October City, située à proximité du Caire, s’affirme comme un centre industriel clé pour l’Égypte. Grâce à des investissements massifs de constructeurs chinois, cette ville nouvelle devient un pilier de la production automobile en Égypte. Entre nouvelles usines, production locale et ambitions d’exportation, October City incarne la stratégie industrielle de l’Égypte.
Mi-janvier 2024, un événement marquant s’est déroulé à October City, une banlieue du Caire : l’inauguration d’une usine de la société chinoise Geely. Parmi les invités de marque figuraient Mostafa Madbouli, Premier ministre égyptien, et Song Yun, vice-président de Geely à l’international. Selon les annonces officielles, l’usine produira deux modèles : la Geely Coolray et la Geely Emgrand. Durant ses premières années, la production restera relativement modeste avec environ 30 000 véhicules par an, destinés principalement au marché égyptien.
La Chine en Égypte
Cette usine CKD (Completely Knocked Down) assemble des véhicules à partir de kits importés du pays d’origine du constructeur, permettant ainsi de réduire les coûts et de développer des emplois locaux. Les avantages de ce modèle sont importants. Réduction des coûts douaniers, les taxes d’importation sur des pièces détachées sont moins élevées que sur des produits finis, développement économique local, avec l’assemblage local favorise la création d’emplois et stimule le développement d’une main-d’œuvre qualifiée dans le pays hôte. Autres avantages, son adaptation aux marchés locaux pour répondre aux besoins ou réglementations spécifiques du marché local et enfin une entrée facilitée sur de nouveaux marchés, le constructeur n’étant pas obligé d’investir immédiatement dans une infrastructure complète de production. Cependant, ce mode de production a quelques inconvénients. Les usines CKD se concentrent généralement sur l’assemblage final, ce qui limite leur capacité à développer une chaîne d’approvisionnement locale pour les pièces détachées et limite la valeur ajoutée. Le modèle CKD maintient une forte dépendance envers le pays d’origine pour la fabrication des composants principaux.

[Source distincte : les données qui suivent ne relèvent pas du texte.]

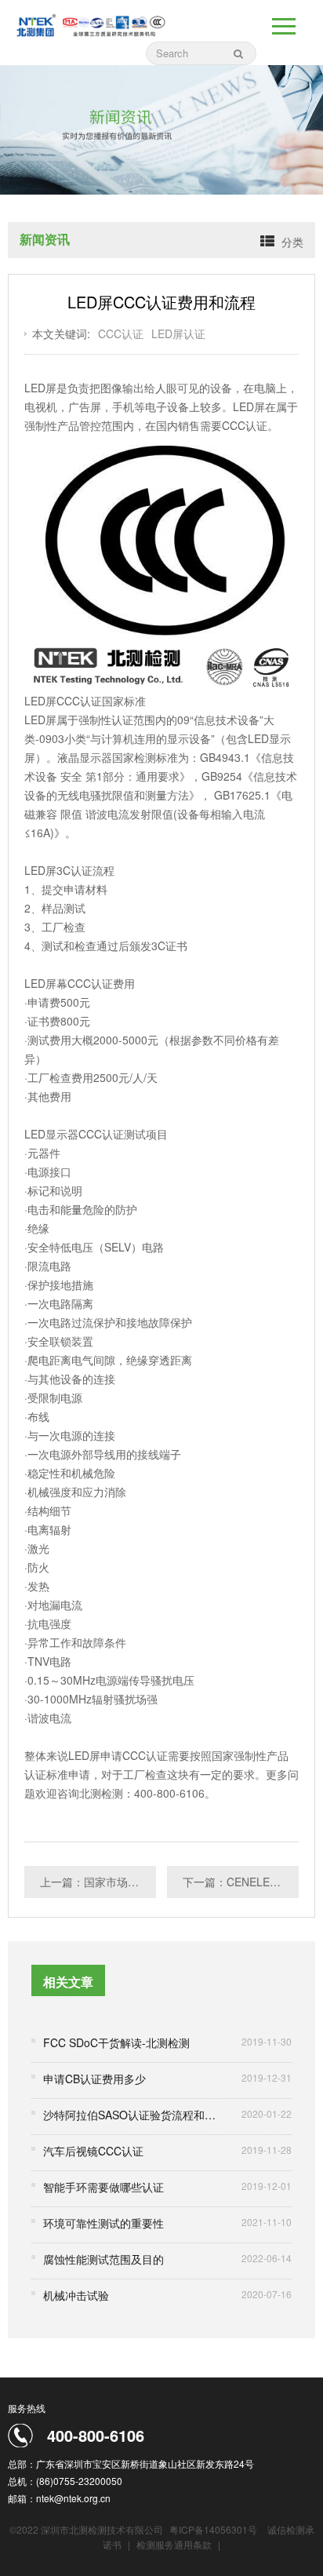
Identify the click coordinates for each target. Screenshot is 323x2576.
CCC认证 (120, 333)
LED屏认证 (178, 333)
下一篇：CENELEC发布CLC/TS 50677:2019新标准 (241, 1881)
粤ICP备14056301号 (213, 2529)
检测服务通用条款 (175, 2544)
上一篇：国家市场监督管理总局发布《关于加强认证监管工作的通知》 (98, 1881)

Le modèle CKD est parfois comparé au modèle SKD (Semi Knocked Down) où le produit est partiellement assemblé avant d’être exporté. Par exemple, certaines parties du véhicule (comme le châssis) peuvent déjà être montées, et seules les étapes finales (comme l’installation du moteur ou des portes) sont effectuées localement. Le modèle CKD est donc plus complet en termes d’assemblage local, mais nécessite une infrastructure plus importante dans le pays hôte.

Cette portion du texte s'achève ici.